Current study shows motives for media use during the crisis
In an online survey, seven different types of media were analyzed. While already published data had shown significant increases of media use, the motives of media users had been excluded. The two researchers, University of Applied Sciences Professors, Dr. Peter Schneckenleitner and Dr. André Haller, who are both active in the Marketing and Communication Management study program as well as the Digital Marketing study program at the University of Applied Sciences Kufstein Tirol, shed light on the circumstances with their research work.

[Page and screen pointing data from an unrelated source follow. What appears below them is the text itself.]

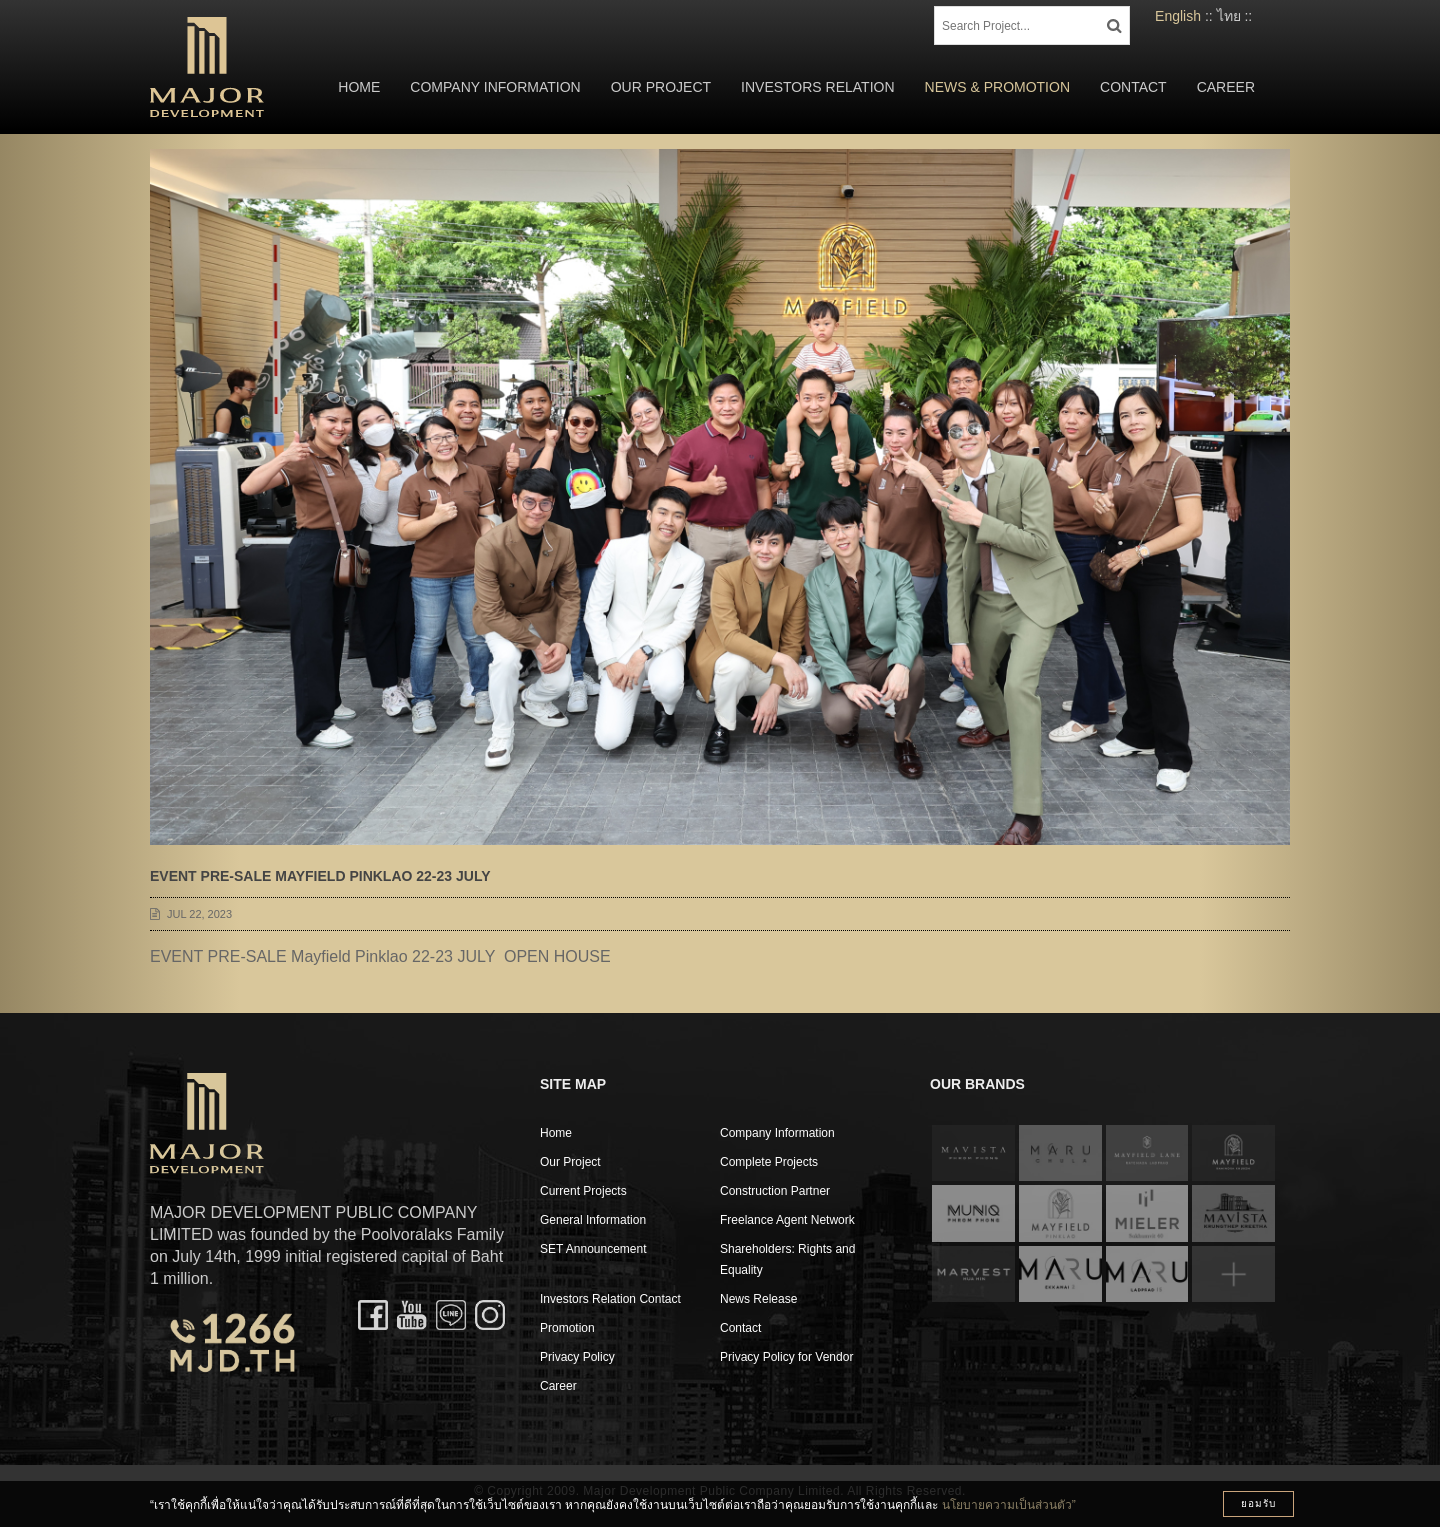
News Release (758, 1299)
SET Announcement (593, 1249)
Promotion (567, 1328)
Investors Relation (818, 87)
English (1178, 16)
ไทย (1229, 16)
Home (359, 87)
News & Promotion (997, 87)
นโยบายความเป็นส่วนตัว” (1009, 1505)
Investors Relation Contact (610, 1299)
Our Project (661, 87)
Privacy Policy (577, 1357)
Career (1226, 87)
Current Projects (583, 1191)
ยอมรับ (1258, 1503)
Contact (1133, 87)
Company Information (495, 87)
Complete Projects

Which media channels do people use in crisis times to find out information about the current situation? There was a clear answer to this. The number 1 information medium in the crisis is linear, classic television. Seventy-five percent of the respondents indicated that their increased TV consumption is related to searching for information. Social media at 65 percent is also strongly used for information searches.

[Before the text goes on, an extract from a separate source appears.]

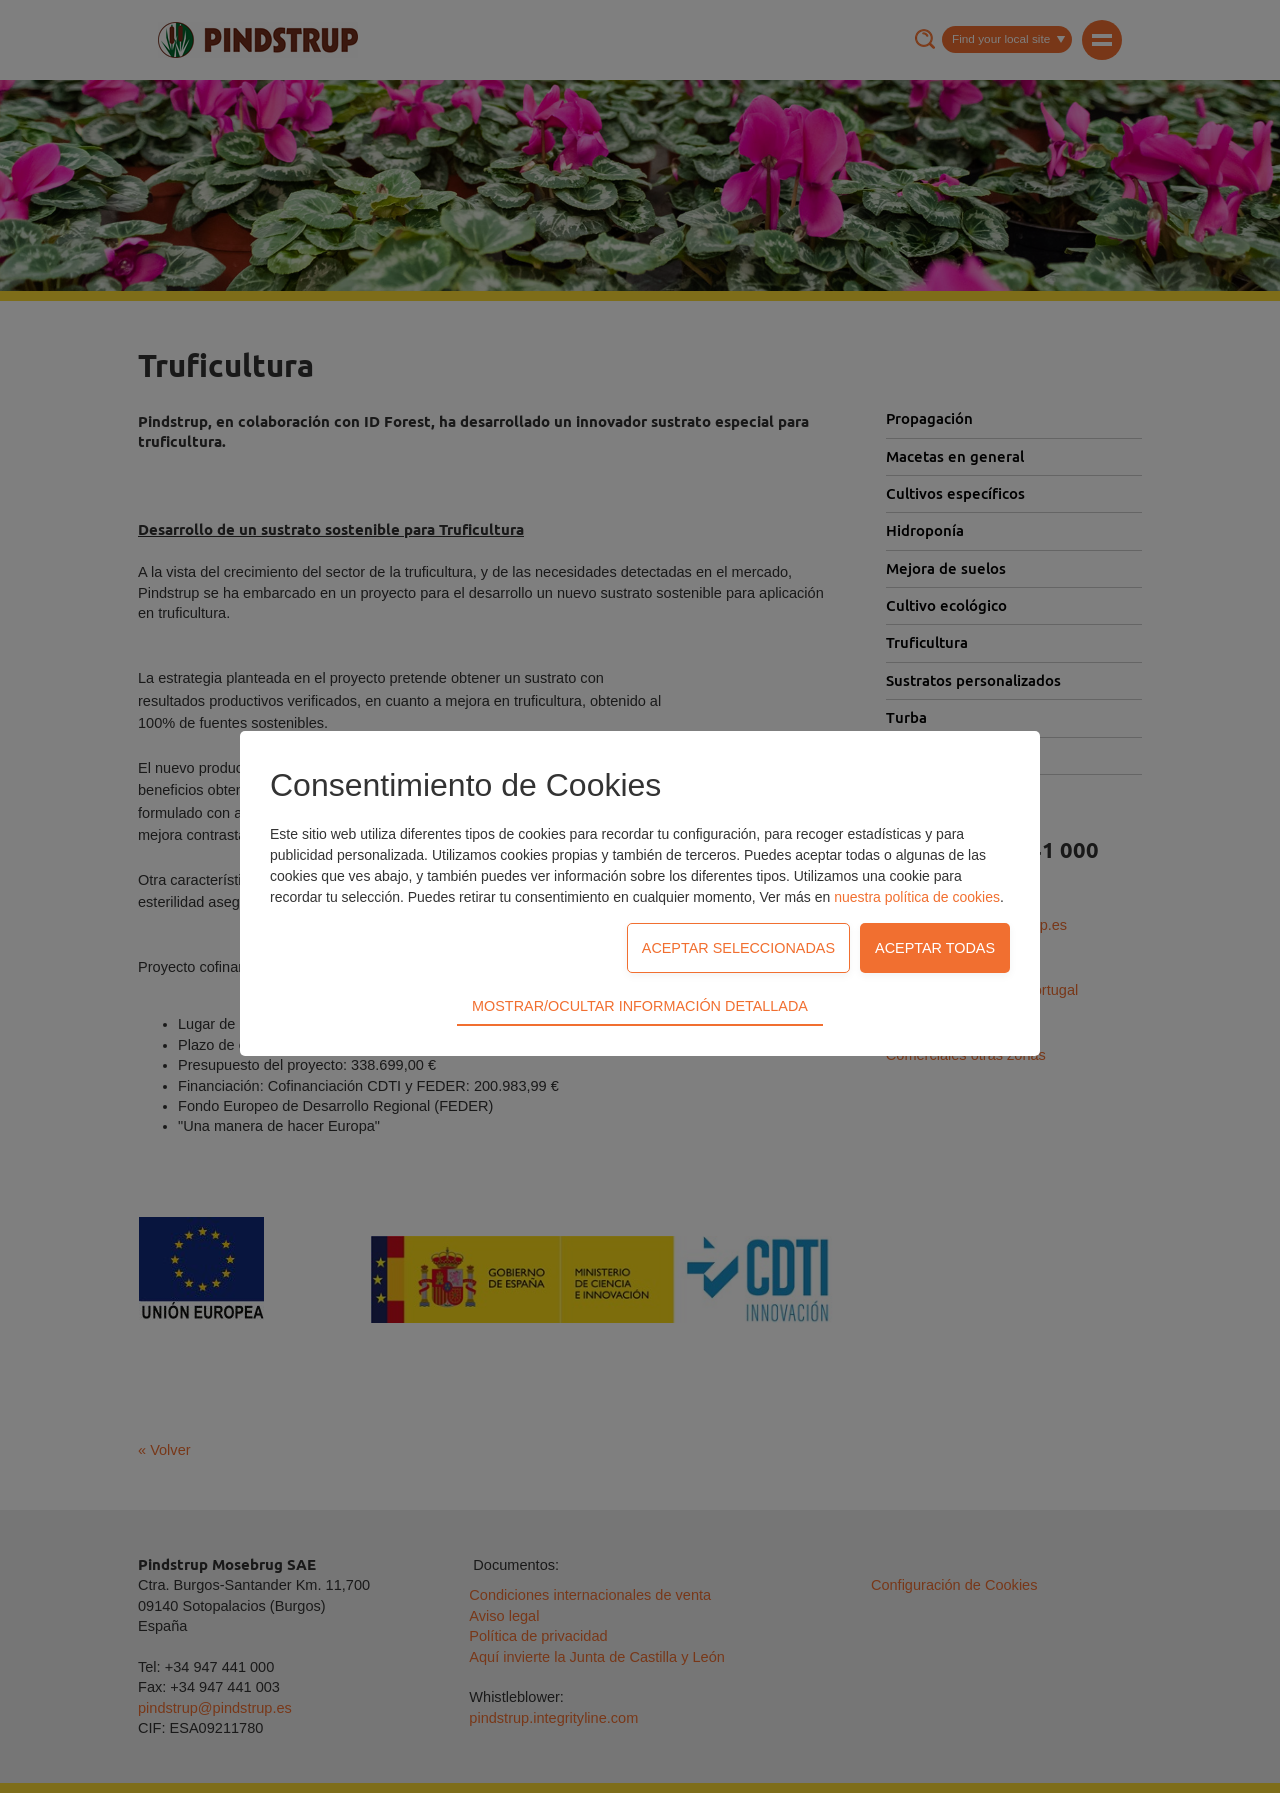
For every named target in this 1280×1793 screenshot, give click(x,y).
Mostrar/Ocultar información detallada (639, 897)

Which media channels do people use for entertainment during the crisis? Streaming services such as Netflix, Amazon Video, and the like are the preferred entertainment media. Eighty-nine percent of the respondents indicated that they use these services for entertainment. After streaming, the highest entertainment relevance was attributed to books with 76 percent, followed by social media with 70 percent, and radio with 66 percent. Entertainment on TV? Wrong. Merely 19 percent of the respondents used television for entertainment, and 24 percent of the respondents indicated that they consume TV for relaxation.
Winners and losers
Fifty-six percent of the respondents are increasingly resorting to books in the crisis time. This is the second highest number after social media. Increased use of books is primarily based on the motives of “entertainment” (76 percent), “relaxation” (74 percent), and “to forget problems” (66 percent). These are numbers that are merely comparable with streaming services.
Print media saw the largest loss of use. Printed products like newspapers or magazines have been used less during the crisis according to the study. This makes printed media the only category that has not been used more heavily during the crisis. This may also be associated with limited access to stationery points-of-sale during the lockdown. Printed media is also disappointing when it comes to motives. With around 39 percent, information searches are the strongest motive for use, which is a low number compared with other media channels.
“Our data shows that television has been primarily used as an information medium during the crisis. If people are looking for entertainment or relaxation, they find it in online streaming or in books. Social media lives up to its social dimensions during crises, and with 83 percent is clearly used to maintain contact with family and friends. While specific strengths became apparent for all media channels that were examined, print media remained stagnant in comparison,” the two researchers summarized.
About the study
Students at the University of Applied Sciences Kufstein Tirol between 17 and 39 years old were asked about their media use during the quantitative online survey. Seven categories of motives for using media were formed on the basis of relevant studies. The survey is not representative and was conducted in the time between April 15, 2020 and April 22, 2020.